Io non uso due pesi e due misure e considero un’eccellente candidatura quella di Piero Grasso, così come quella di Antonio Ingroia, se serviranno a mettere al centro dell’agenda politica del prossimo governo la volontà di estirpare mafia e corruzione, il male che uccide democrazia e sviluppo economico.

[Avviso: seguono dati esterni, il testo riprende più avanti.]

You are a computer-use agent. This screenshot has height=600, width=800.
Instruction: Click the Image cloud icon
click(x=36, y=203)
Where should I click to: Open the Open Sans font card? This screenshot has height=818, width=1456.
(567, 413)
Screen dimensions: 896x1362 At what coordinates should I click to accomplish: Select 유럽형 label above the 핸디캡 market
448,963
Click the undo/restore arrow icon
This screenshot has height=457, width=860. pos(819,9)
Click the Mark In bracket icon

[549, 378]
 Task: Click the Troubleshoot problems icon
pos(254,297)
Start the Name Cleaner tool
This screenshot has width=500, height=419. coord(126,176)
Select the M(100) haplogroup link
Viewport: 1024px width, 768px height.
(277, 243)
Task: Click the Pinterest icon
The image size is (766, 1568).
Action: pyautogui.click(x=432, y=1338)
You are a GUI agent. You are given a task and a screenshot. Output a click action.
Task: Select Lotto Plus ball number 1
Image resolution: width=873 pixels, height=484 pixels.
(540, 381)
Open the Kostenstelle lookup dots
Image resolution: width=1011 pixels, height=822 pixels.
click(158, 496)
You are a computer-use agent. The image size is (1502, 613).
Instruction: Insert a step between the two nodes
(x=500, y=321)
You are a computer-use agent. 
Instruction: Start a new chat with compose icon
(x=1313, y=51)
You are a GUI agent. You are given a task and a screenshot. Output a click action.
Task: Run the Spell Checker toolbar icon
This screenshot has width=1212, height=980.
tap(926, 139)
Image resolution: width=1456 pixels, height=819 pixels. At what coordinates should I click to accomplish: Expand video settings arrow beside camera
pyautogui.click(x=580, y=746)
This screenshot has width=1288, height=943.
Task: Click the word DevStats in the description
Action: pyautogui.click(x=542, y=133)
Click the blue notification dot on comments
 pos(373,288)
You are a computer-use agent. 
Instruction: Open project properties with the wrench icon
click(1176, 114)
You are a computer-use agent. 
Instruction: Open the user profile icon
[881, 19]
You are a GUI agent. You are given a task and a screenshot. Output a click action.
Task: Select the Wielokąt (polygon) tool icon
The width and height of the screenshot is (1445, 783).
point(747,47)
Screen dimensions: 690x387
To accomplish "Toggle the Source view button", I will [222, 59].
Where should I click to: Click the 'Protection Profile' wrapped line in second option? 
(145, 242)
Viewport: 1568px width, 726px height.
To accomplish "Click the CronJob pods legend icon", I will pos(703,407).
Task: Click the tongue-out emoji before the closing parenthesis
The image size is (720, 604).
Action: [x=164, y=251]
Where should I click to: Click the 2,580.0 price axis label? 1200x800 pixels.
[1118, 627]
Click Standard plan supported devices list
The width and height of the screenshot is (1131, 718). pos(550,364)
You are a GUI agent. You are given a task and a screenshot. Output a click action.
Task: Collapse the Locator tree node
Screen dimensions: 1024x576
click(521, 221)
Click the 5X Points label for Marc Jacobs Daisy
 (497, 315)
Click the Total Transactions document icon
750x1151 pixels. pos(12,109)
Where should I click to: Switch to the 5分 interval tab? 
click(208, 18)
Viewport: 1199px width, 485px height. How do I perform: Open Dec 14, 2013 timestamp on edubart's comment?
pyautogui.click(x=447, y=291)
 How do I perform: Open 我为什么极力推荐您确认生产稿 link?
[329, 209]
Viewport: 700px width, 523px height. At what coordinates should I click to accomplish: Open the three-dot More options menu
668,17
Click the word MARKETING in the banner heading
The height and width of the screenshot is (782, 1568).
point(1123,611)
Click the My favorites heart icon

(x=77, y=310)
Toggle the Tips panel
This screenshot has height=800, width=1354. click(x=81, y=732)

Tolte di mezzo dai fatti simili polemiche strumentali e propagandistiche, resta invece la legittima domanda: riuscirà Ingroia a convincere gli elettori che la sua non è una battaglia giustizialista, che ha buone idee per un governo di alternativa alle politiche neoliberiste di Monti, e al populismo berlusconiano? Riuscirà a interpretare il disagio morale che si esprime nel non voto e nel voto al M5S e quello sociale che investe il mondo del lavoro, del precariato, dei nuovi poveri, dei giovani senza futuro, delle donne ridotte da Monti a nuove “fattrici” di figli, delle carceri divenute una vera e propria discarica sociale prodotta da una «giustizia classista» (parole di Ingroia) e riportate al centro dell’attenzione dalla coraggiosa battaglia di Marco Pannella?

La sua scommessa e quella della coalizione che lo sosterrà in fondo sta tutta qui. Ascoltando il discorso del 21 dicembre a me sembra che Ingroia sia perfettamente cosciente che deve proporre il rovesciamento del paradigma neoliberista chiamando al protagonismo i soggetti esclusi e offesi, che sono la maggioranza della popolazione.
Provo a riassumerle: lotta alla mafia e alla corruzione, a cominciare da quel nord invaso dalle organizzazioni criminali, precondizione per liberare energie civili e risorse economiche, da mettere a disposizione per nuovi investimenti pubblici a sostegno del lavoro; una seria redistribuzione del reddito, togliendo a chi ha di più per dar a chi ha di meno; ripristinare i diritti del lavoro violati dal governo Monti; difendere lo stato sociale: meno soldi per le armi più soldi per scuole e ospedali; inverare la questione morale, così come l’aveva enunciata Enrico Berlinguer, liberando le istituzioni dall’occupazione dei partiti per restituire a questi il ruolo costituzionale di strumenti di organizzazione della partecipazione democratica.

Cosa c’è di “giustizialista” e “manettaro” in queste idee? Non sono forse il cardine di una politica di sinistra in qualsiasi paese del mondo? Solo da noi viene spacciata per «cultura della sinistra di governo» la supina accettazione delle politiche imposte dai conservatori europei, di cui Monti è parte integrante. Una presenza di radicale alternativa è comunque necessaria, per ancorare il centrosinistra a una prospettiva di governo senza compromessi con l’agenda Monti, qualora le residue speranze di accordo dell’ultim’ora si avverassero, oppure per affermare nel paese e nel parlamento una possibilità di cambiamento reale, contro il passato del berlusconismo e l’eterno presente di un governo Monti-Bersani, qualora Pd e Sel confermassero la scelta di discriminazione a sinistra.

Antonio Ingroia non può avere e non avrà piccole ambizioni. Egli può essere l’interprete di una rivoluzione civile, di un’idea forte di governo perché fondata sulla cittadinanza attiva e su una vera idea del bene comune che non può coincidere con la supina accettazione dei diktat delle oligarchie tecniche e finanziarie.